3) your distributions are 'open-ended' - by this we mean that there is no upper or lower limit on the possible values of your variable (e.g. your top answer on your questionnaire is '5 or more')

4) If your data are on an ordinal scale (rankings), then use the median.

Point number 1 above suggests that extreme scores (outliers) may influence which measure of central tendency we use. Extreme scores may influence the shape of distributions, which in turn will affect our measures of central tendency.

In a distribution like this one (symmetric distribution), the mean, median, and mode will have similar values.

However, in a positively skewed distribution, the mean will be larger than the median which will be larger than the mode.
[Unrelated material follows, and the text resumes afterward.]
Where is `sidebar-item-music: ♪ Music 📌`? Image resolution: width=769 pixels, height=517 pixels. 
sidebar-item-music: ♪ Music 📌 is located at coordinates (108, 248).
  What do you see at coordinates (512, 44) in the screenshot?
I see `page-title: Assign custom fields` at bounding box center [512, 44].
The opposite is true for a negatively skewed distribution
mean < median < mode

 

 

Okay now let's look at a few distributions to examine these different measures of central tendency relate to one another.

http://www.ilstu.edu/%7Ewjschne/138/quiz5.jpg

Blackboard 8) Look at the distribution in the histogram above. From lowest to highest, rank the mean, median, and mode.
Blackboard 9) Of the 3 measures of central tendency (
mean, median, and mode), which would be the least representative number in this case?
Blackboard 10) What kind of skew is evident in this distribution?